In the entries that follow, find the line containing "Select dark odds box for Baronessa"; from there, copy every line exactly through the line containing "You are a computer-use agent. Viewport: 1456px".

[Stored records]
-- Opening Marker --

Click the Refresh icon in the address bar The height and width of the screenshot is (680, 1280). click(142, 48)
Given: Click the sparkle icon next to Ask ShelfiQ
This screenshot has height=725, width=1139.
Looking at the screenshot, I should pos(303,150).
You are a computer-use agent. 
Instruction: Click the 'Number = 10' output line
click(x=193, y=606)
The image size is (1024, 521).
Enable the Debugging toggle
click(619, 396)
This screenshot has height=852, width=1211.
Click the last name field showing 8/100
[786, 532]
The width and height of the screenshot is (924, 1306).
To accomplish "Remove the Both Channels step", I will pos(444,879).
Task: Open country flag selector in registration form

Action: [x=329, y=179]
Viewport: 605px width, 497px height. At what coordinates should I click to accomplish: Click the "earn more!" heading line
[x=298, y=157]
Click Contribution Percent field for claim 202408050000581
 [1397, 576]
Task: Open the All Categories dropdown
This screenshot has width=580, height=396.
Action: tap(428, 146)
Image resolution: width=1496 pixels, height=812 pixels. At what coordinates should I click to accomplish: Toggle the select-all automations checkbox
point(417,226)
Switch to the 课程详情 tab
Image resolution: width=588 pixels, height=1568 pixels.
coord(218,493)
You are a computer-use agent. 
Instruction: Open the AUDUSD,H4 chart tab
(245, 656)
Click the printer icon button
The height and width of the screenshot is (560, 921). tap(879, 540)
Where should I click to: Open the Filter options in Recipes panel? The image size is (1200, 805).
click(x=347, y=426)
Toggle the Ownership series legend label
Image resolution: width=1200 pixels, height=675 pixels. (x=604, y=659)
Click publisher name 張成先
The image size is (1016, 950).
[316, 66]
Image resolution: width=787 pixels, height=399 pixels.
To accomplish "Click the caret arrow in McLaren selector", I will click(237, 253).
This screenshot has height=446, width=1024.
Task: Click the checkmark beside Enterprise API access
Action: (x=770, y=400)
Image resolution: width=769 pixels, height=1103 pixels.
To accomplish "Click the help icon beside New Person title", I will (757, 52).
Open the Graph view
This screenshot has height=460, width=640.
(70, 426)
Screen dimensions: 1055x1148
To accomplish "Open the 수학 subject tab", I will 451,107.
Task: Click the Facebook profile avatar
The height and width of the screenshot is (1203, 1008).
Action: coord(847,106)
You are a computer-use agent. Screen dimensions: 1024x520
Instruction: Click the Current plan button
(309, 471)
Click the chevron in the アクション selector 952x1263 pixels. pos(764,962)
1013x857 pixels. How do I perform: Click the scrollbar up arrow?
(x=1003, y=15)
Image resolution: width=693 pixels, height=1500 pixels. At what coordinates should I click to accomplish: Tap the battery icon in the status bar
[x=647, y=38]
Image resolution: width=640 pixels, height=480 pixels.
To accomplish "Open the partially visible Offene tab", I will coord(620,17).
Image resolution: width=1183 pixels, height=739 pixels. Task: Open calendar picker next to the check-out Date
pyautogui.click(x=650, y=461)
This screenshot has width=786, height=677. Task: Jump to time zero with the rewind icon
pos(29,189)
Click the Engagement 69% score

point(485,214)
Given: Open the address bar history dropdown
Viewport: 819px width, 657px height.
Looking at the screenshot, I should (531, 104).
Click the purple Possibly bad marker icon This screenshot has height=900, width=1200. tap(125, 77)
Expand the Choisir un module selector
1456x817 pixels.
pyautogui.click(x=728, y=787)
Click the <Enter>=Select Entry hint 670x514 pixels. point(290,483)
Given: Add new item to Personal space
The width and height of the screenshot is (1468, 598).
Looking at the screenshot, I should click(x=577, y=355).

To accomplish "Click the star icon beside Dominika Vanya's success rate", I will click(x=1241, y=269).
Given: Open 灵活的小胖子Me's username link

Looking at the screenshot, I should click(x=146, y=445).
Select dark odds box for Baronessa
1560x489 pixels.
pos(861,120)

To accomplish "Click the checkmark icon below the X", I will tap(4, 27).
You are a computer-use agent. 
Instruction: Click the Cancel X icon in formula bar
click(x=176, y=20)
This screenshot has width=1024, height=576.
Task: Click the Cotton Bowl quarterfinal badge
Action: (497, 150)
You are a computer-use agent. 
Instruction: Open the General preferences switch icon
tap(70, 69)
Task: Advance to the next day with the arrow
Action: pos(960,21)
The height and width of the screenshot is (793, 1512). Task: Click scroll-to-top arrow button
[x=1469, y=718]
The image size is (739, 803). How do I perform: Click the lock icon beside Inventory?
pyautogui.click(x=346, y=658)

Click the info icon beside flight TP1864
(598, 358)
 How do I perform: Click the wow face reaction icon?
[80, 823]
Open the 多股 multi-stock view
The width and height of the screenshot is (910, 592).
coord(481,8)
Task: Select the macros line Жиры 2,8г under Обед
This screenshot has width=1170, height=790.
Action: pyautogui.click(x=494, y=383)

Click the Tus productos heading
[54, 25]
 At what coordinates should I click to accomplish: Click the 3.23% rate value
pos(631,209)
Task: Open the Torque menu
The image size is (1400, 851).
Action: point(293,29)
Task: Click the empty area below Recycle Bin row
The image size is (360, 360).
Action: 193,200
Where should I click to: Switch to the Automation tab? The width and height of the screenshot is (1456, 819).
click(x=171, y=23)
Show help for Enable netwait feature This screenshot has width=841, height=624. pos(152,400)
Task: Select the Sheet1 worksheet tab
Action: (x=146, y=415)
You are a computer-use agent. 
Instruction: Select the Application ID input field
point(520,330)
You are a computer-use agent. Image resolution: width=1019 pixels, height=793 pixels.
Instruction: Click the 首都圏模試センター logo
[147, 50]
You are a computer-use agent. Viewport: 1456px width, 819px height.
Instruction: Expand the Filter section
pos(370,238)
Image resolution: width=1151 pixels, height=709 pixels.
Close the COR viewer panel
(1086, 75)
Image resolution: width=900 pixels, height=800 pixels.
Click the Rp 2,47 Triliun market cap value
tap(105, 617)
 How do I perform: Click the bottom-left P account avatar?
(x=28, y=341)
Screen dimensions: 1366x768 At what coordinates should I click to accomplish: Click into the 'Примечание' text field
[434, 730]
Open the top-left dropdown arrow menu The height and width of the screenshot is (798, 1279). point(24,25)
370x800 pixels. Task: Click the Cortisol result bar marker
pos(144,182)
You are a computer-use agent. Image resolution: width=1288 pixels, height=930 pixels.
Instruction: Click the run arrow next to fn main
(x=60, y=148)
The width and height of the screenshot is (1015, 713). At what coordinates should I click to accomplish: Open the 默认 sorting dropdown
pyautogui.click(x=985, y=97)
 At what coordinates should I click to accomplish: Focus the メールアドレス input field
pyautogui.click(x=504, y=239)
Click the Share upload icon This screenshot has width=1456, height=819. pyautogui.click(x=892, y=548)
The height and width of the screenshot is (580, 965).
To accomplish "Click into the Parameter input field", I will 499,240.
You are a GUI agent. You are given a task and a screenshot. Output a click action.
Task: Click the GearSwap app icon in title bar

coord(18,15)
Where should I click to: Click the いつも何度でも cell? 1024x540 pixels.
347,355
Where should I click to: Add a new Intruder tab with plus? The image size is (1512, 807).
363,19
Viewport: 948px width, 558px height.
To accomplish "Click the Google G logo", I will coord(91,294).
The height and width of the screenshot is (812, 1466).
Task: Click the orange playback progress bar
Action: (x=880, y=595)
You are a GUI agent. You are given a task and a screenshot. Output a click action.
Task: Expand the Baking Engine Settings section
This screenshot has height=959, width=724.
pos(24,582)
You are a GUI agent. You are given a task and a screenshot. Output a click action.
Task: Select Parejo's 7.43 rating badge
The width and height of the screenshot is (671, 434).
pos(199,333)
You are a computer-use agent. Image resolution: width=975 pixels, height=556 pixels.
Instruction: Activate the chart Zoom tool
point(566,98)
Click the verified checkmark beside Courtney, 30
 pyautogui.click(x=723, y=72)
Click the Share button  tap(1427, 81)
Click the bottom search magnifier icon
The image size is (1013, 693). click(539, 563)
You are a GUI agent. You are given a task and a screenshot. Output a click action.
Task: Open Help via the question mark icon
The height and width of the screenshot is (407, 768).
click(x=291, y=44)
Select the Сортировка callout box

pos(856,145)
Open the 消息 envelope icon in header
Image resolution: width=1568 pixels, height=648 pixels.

-- Closing Marker --

**REPLY TO THE TASK**
Select dark odds box for Baronessa
1560x489 pixels.
pos(861,120)

To accomplish "Click the checkmark icon below the X", I will tap(4, 27).
You are a computer-use agent. 
Instruction: Click the Cancel X icon in formula bar
click(x=176, y=20)
This screenshot has width=1024, height=576.
Task: Click the Cotton Bowl quarterfinal badge
Action: (497, 150)
You are a computer-use agent. 
Instruction: Open the General preferences switch icon
tap(70, 69)
Task: Advance to the next day with the arrow
Action: pos(960,21)
The height and width of the screenshot is (793, 1512). Task: Click scroll-to-top arrow button
[x=1469, y=718]
The image size is (739, 803). How do I perform: Click the lock icon beside Inventory?
pyautogui.click(x=346, y=658)

Click the info icon beside flight TP1864
(598, 358)
 How do I perform: Click the wow face reaction icon?
[80, 823]
Open the 多股 multi-stock view
The width and height of the screenshot is (910, 592).
coord(481,8)
Task: Select the macros line Жиры 2,8г under Обед
This screenshot has width=1170, height=790.
Action: pyautogui.click(x=494, y=383)

Click the Tus productos heading
[54, 25]
 At what coordinates should I click to accomplish: Click the 3.23% rate value
pos(631,209)
Task: Open the Torque menu
The image size is (1400, 851).
Action: point(293,29)
Task: Click the empty area below Recycle Bin row
The image size is (360, 360).
Action: 193,200
Where should I click to: Switch to the Automation tab? The width and height of the screenshot is (1456, 819).
click(x=171, y=23)
Show help for Enable netwait feature This screenshot has width=841, height=624. pos(152,400)
Task: Select the Sheet1 worksheet tab
Action: (x=146, y=415)
You are a computer-use agent. 
Instruction: Select the Application ID input field
point(520,330)
You are a computer-use agent. Image resolution: width=1019 pixels, height=793 pixels.
Instruction: Click the 首都圏模試センター logo
[147, 50]
You are a computer-use agent. Viewport: 1456px width, 819px height.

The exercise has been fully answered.